> [DOCUMENT SECTION]
--- START ---
Expanding the coverage and real-world applications of biomedical knowledge in Wikidata

Currently, Wikidata is mainly used to support semantic information and develop educational dashboards about genomes, diseases, drugs and proteins[2]. Yet, biomedical knowledge is broader than this and needs to be less distorted in Wikidata so that this open ontological database can be used in various contexts of the clinical practice[2]:

  • Despite the significant representation of biomedical knowledge in Wikidata, many classes and relation types are still not well covered in this open knowledge graph[2]. This includes symptoms, syndromes, clinical trials, disease outbreaks, classifications, and surgeries among other types of important biomedical items[2]. In this research project, we will try to add new Wikidata properties related to biomedicine as we did for risk factor and medical indication. We will also define new classes for unsupported types of medical entities and we define data models for describing them in Wikidata, as we did for Clinical Trials[22].
  • Due to their structured format, knowledge graphs can be easily processed to extract features about a topic. This is enabled thanks to SPARQL as a query language or APIs as computer-friendly interfaces. Particularly, Wikidata API can be reused using Wikibase Integrator to drive knowledge-based systems[10]. Similarly, the outputs of SPARQL queries can be embedded to HTML pages to create real-time dashboard for various applications[10]. In this research project, we will explain how computer scientists and medical specialists can use Wikidata to improve their work through a series of opinion papers and implementation papers. The applications we will be dealing with include the use of Wikidata to:
    • Support clinical decisions, health research, and medical education through driving FHIR RDF-based structured electronic health records.
--- END ---
> [THINGS TO DO]
a. Answer these questions using the section on biomedical knowledge in Wikidata.
(i) What is Wikidata currently mainly used for?
(ii) Which two biomedical Wikidata properties does the project cite as ones it has already added?
(iii) What can be used to reuse the Wikidata API to drive knowledge-based systems?
b. Summarize the section on biomedical knowledge in Wikidata in two sentences.

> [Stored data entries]
--- START ---
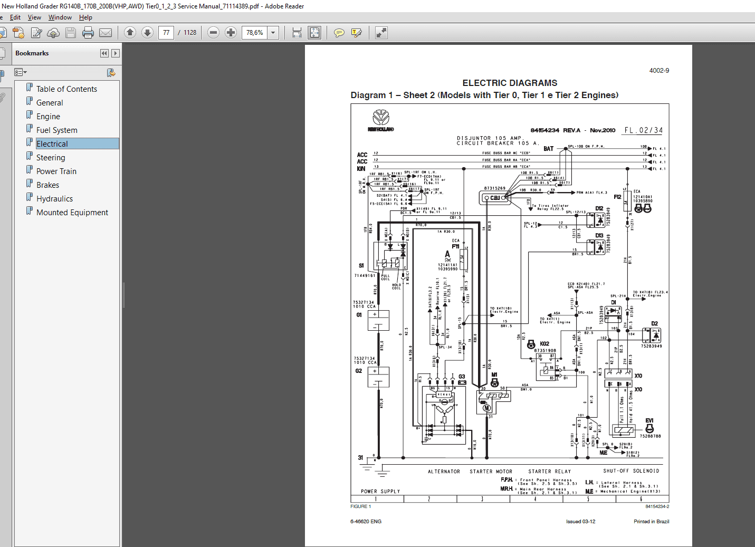
Task: Select the highlight text tool
Action: click(357, 33)
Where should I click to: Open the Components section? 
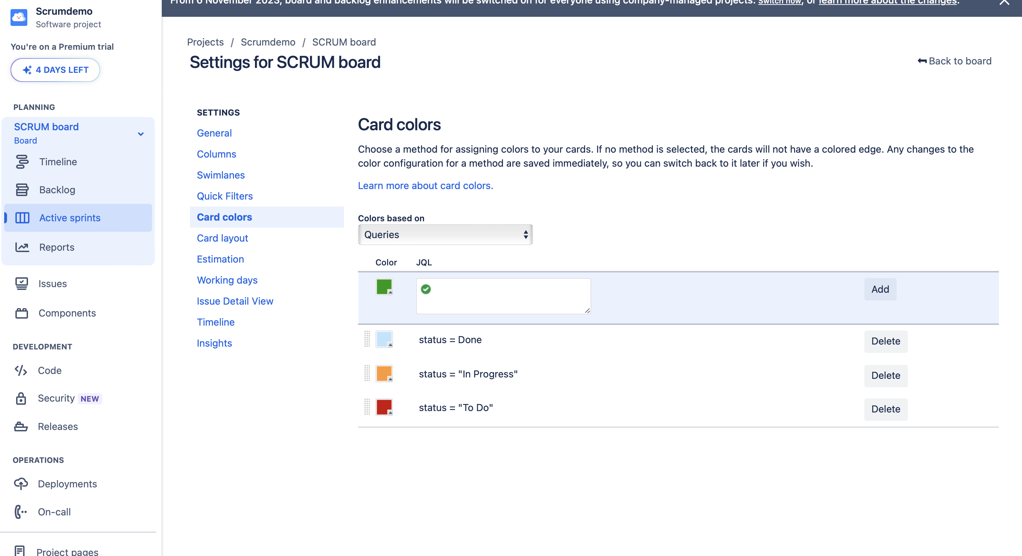pyautogui.click(x=67, y=313)
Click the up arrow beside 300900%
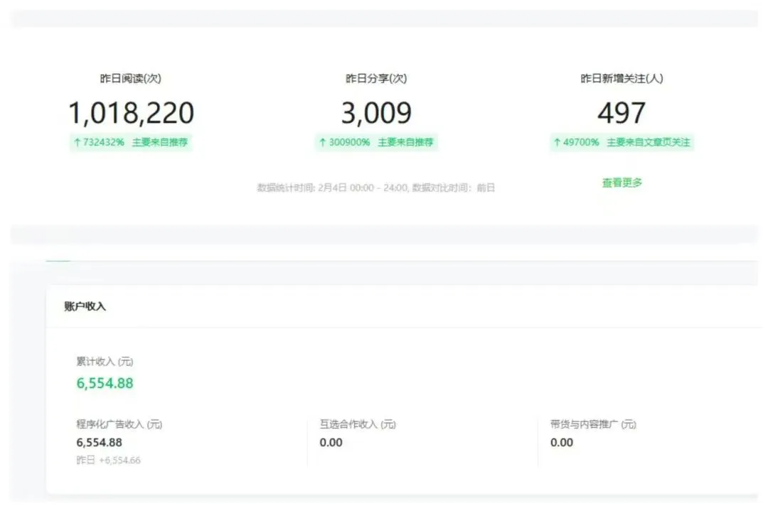 [323, 142]
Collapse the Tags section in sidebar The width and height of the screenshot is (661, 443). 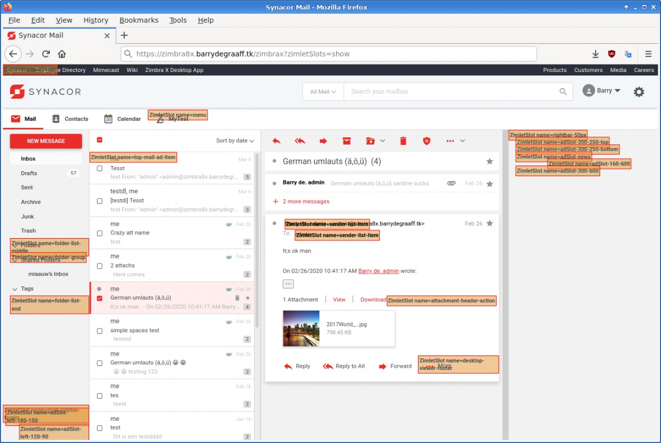tap(15, 289)
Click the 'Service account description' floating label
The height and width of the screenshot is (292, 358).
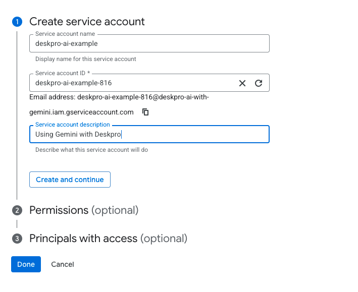coord(73,125)
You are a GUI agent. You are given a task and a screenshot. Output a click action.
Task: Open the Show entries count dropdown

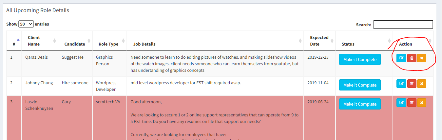click(26, 24)
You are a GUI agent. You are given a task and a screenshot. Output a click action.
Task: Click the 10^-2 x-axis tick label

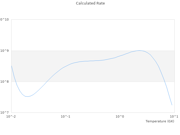[11, 116]
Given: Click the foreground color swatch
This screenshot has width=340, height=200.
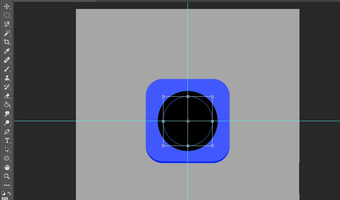Looking at the screenshot, I should click(x=5, y=198).
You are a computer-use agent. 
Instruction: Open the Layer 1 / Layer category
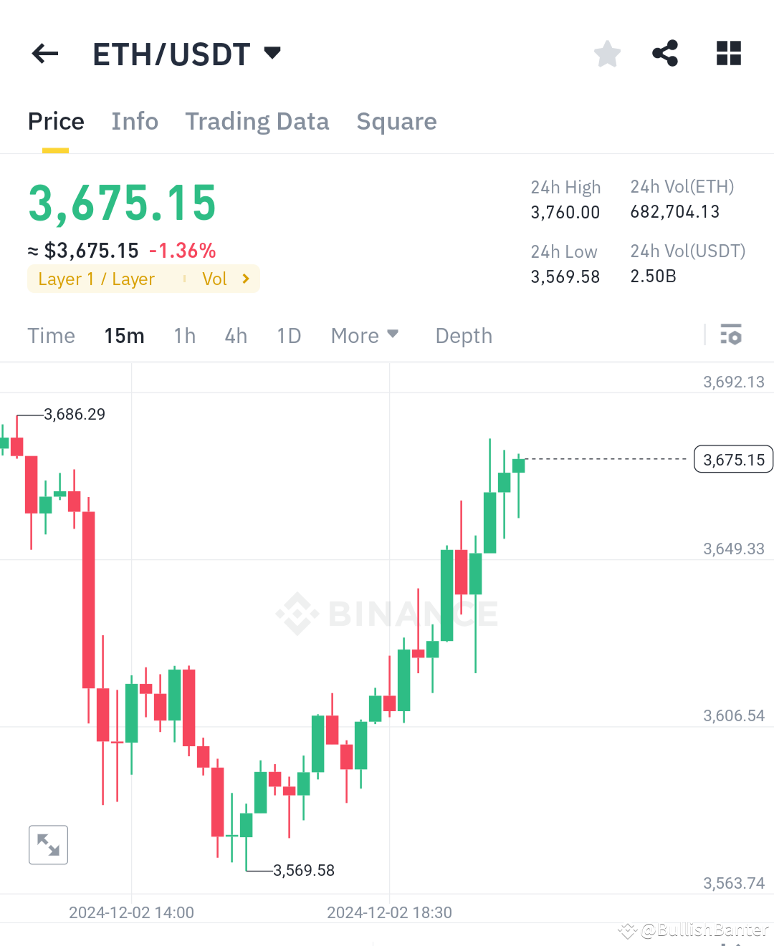(97, 279)
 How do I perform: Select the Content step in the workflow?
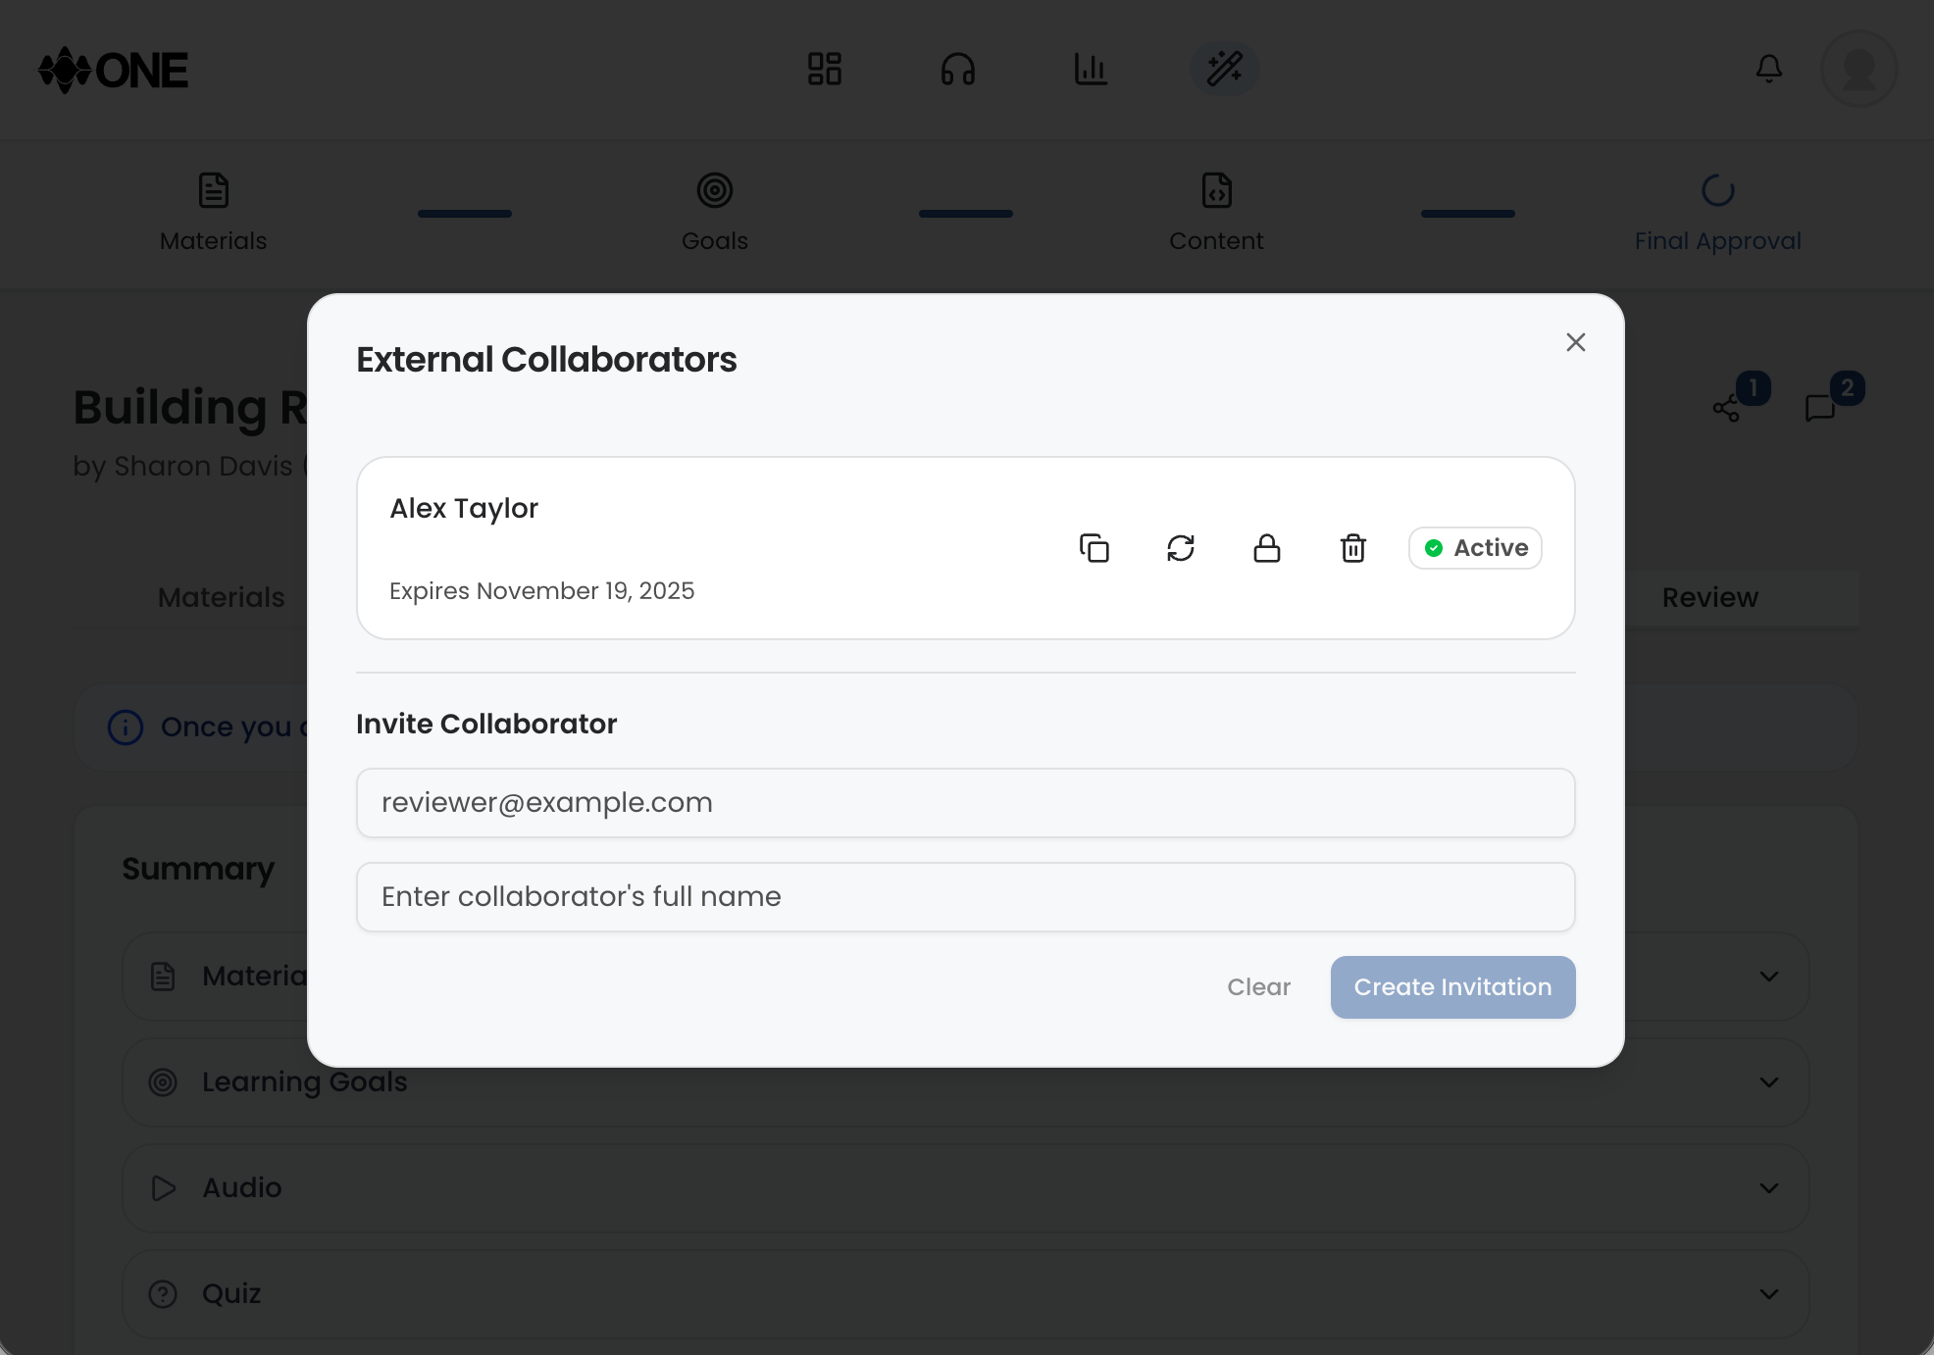pos(1216,211)
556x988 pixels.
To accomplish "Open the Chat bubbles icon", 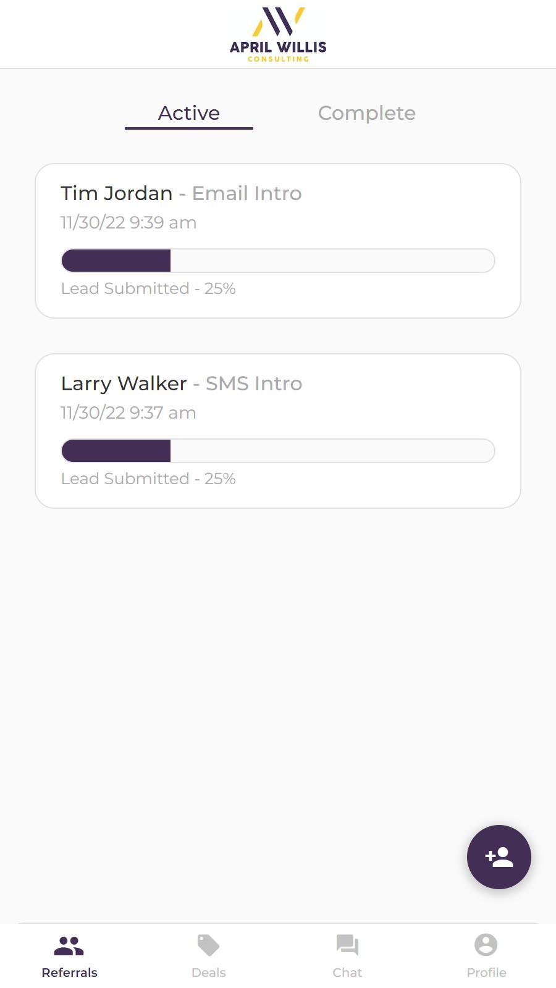I will coord(347,945).
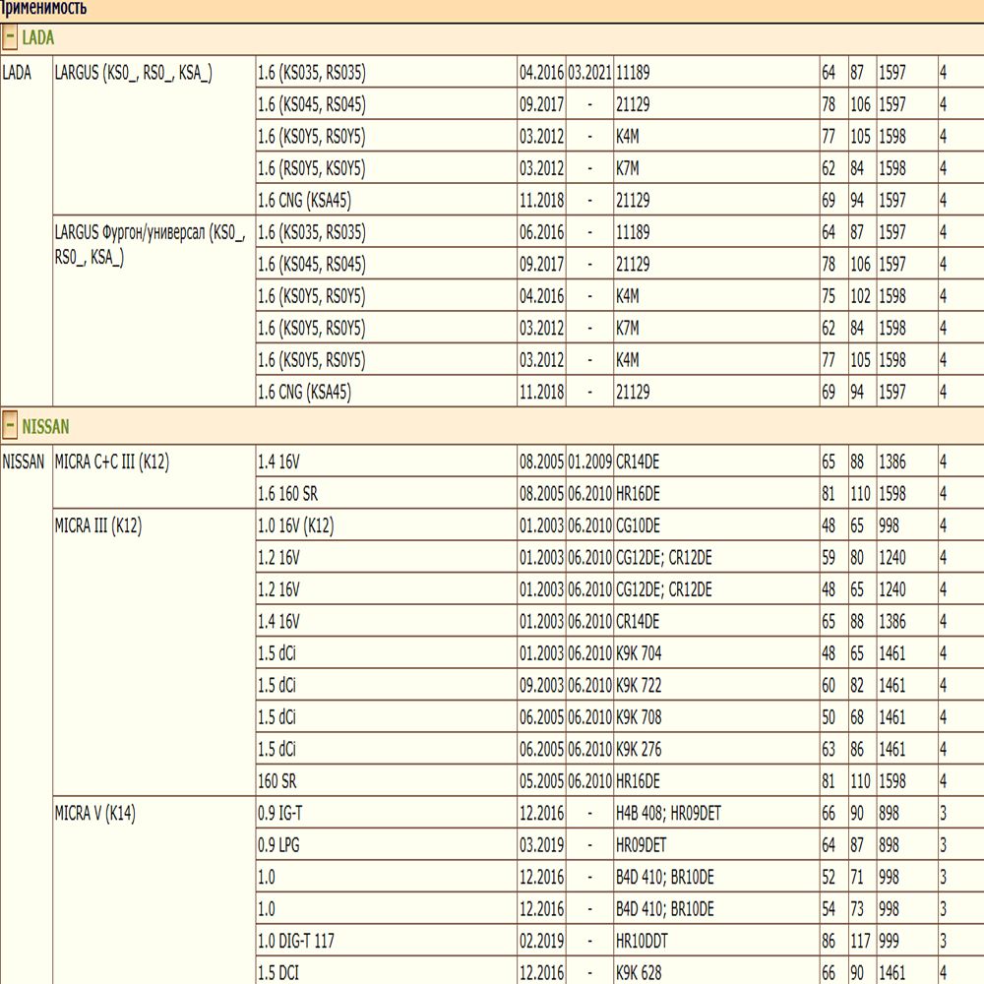Select the MICRA III (K12) model
Image resolution: width=984 pixels, height=984 pixels.
pyautogui.click(x=97, y=526)
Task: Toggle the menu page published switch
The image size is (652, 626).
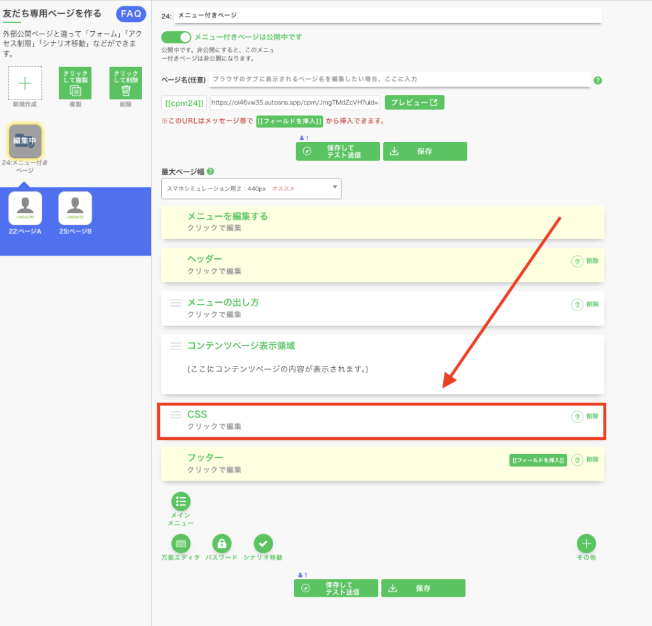Action: coord(176,37)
--- END ---
> [ANSWERS TO THE TASKS]
a.
(i) Supporting semantic information and developing educational dashboards about genomes, diseases, drugs and proteins.
(ii) Risk factor and medical indication.
(iii) Wikibase Integrator.

b. Wikidata is mainly used for semantic information and educational dashboards about genomes, diseases, drugs and proteins, yet many biomedical classes and relation types, such as symptoms, syndromes, clinical trials and surgeries, are still not well covered, and the project will add new properties, classes and data models for them. Knowledge graphs can be easily processed through SPARQL or APIs, and the project will explain in opinion and implementation papers how computer scientists and medical specialists can use Wikidata, including to support clinical decisions, health research and medical education through FHIR RDF-based structured electronic health records.